Si l’UE n’a pas tellement de pouvoir sur les politiques de santé, par contre elle a des moyens financiers pour agir.
- LLe premier concerne le budget pluriannuel de l’Union (2021-2027)
La Commission demande aux Etats-membres de ne pas « geler » les fonds en prévision de leur participation au budget communautaire, mais de débloquer immédiatement 7,5 milliards € en soutien aux hôpitaux et aux entreprises en difficulté.
- LL’UE va également se porter garante de prêts à hauteur de 8 milliards € afin de soutenir l’activité économique.
Ces 8 milliards s’ajoutent bien sûr aux 750 milliards injectés par la BCE aux 19 Etats-membres de la zone euro, consistant à racheter leurs titres de dettes souveraines, et même les dettes privées des entreprises, en garantissant les prêts des banques aux taux les plus bas possibles. Mesures de la BCE que j’ai déjà évoquées dans mon précédent blog.
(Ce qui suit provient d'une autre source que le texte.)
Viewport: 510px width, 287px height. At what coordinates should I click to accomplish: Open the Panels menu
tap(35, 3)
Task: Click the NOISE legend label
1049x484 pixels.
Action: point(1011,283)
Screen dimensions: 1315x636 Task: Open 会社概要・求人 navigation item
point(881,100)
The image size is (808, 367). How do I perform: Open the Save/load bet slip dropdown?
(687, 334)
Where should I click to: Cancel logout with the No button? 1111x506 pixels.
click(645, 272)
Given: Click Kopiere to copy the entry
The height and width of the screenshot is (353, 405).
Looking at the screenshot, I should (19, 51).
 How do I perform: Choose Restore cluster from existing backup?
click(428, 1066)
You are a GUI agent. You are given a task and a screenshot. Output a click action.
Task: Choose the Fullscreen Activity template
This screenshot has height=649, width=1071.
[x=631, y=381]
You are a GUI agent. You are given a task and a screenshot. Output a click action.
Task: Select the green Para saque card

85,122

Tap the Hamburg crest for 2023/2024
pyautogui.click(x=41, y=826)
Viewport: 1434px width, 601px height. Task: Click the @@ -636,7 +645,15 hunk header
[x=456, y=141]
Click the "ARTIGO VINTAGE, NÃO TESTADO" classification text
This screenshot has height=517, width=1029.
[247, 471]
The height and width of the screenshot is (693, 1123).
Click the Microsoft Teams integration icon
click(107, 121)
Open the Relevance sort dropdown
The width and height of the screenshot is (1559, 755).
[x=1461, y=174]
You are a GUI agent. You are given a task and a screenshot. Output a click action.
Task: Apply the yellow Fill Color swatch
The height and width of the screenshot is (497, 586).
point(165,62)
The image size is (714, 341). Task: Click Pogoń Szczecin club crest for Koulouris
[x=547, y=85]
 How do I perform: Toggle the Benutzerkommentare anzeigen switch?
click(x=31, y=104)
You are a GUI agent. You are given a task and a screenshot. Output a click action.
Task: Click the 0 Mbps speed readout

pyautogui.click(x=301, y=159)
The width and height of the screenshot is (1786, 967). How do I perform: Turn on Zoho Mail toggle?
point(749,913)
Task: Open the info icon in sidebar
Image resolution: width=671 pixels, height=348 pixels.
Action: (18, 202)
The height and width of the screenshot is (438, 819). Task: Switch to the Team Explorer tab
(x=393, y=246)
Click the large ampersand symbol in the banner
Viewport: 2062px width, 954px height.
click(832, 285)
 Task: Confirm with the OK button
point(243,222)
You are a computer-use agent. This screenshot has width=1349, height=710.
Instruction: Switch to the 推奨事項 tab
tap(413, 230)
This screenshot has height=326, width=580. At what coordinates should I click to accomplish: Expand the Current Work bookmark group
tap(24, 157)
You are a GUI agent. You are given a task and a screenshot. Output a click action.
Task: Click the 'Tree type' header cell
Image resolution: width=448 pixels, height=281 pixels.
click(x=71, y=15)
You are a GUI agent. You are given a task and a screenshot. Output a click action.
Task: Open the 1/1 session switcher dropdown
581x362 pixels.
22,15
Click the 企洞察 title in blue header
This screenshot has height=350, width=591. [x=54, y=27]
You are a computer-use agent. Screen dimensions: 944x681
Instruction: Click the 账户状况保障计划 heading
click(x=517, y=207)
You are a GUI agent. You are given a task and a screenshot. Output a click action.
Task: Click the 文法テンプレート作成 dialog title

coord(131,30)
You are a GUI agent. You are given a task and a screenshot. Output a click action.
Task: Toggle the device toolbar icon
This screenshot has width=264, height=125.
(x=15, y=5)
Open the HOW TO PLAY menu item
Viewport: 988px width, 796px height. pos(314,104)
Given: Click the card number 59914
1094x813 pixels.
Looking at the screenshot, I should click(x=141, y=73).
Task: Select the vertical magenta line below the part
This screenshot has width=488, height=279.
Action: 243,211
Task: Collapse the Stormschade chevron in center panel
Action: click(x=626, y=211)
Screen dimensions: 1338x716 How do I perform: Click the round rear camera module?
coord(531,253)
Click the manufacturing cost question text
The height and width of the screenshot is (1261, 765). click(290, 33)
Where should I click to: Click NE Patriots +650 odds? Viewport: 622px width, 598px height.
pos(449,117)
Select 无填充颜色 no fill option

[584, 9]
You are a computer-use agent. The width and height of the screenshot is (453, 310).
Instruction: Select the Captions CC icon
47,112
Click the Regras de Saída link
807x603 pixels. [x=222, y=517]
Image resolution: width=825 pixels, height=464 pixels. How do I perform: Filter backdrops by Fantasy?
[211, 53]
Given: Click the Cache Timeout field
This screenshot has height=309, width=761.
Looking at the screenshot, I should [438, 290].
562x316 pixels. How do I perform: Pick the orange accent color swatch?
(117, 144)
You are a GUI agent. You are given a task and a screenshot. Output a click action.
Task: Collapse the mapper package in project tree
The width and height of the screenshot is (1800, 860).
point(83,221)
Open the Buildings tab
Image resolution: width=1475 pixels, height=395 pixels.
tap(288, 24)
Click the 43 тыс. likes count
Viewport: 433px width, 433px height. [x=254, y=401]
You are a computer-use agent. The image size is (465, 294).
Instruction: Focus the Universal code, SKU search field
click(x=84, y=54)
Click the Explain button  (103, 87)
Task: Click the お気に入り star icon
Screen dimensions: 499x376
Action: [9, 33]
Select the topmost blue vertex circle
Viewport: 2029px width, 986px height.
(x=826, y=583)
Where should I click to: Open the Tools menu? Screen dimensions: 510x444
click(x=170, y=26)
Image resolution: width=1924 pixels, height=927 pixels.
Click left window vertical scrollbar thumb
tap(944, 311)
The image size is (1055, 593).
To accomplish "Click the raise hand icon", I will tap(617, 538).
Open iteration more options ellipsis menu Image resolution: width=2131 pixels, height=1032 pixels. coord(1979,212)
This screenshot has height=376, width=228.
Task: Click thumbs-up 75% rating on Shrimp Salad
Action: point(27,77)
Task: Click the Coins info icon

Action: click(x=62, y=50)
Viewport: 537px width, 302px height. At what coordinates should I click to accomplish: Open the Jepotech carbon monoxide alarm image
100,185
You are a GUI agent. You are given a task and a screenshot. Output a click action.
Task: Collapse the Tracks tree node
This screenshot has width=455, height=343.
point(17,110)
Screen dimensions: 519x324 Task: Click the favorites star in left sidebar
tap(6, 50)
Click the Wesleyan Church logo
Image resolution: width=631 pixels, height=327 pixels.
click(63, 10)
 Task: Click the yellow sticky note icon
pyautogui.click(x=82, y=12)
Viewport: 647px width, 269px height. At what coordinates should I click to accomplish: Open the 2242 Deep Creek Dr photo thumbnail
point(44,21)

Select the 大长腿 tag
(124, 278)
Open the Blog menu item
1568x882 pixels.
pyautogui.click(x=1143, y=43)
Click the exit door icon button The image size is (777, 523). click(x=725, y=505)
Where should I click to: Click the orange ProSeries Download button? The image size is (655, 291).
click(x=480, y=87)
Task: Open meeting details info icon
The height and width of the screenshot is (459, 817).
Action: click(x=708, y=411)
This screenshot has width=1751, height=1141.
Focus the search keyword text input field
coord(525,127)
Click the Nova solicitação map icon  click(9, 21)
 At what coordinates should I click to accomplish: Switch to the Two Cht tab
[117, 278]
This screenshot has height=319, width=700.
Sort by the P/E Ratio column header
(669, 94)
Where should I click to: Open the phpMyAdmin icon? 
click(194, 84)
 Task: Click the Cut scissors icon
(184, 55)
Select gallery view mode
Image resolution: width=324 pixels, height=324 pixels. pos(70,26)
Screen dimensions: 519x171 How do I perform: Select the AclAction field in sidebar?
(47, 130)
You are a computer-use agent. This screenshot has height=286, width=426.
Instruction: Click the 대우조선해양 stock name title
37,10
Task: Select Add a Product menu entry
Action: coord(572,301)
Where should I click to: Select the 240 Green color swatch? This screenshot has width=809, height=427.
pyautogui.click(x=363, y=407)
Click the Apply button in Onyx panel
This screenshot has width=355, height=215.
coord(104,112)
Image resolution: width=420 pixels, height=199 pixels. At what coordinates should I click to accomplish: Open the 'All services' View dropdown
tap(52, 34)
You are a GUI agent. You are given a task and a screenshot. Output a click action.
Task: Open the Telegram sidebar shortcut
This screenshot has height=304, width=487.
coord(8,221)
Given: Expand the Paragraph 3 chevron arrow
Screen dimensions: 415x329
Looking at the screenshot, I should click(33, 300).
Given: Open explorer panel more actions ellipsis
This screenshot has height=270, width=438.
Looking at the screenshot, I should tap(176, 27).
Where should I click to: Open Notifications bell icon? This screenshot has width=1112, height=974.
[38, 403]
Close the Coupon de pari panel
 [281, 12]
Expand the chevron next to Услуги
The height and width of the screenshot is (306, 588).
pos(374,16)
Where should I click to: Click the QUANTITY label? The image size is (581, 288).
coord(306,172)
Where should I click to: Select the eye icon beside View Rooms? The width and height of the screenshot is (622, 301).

- SSi toutes ces mesures ne suffisaient pas à terme, et si la situation économique est très récessive, l’UE déclenchera le Mécanisme européen de stabilité (MES) mis en place après la terrible crise financière puis économique de 2008. Ce mécanisme est une sorte de « FMI européen » pour la zone euro. Il aide les pays trop endettés par des prêts à des taux beaucoup plus faibles que ceux qu’obtiendraient, seuls, les Etats fragilisés. Il peut lever 410 milliards €.
· Une clause dérogatoire au Pace de stabilité et de croissance
L’UE s’engage immédiatement aussi à desserrer temporairement, jusqu’à la fin de la pandémie (voire après ?…), les critères de convergence du Pacte de stabilité et de croissance, notamment le respect de ne pas dépasser 3% du PIB pour le déficit et 60% du PIB pour la dette publique.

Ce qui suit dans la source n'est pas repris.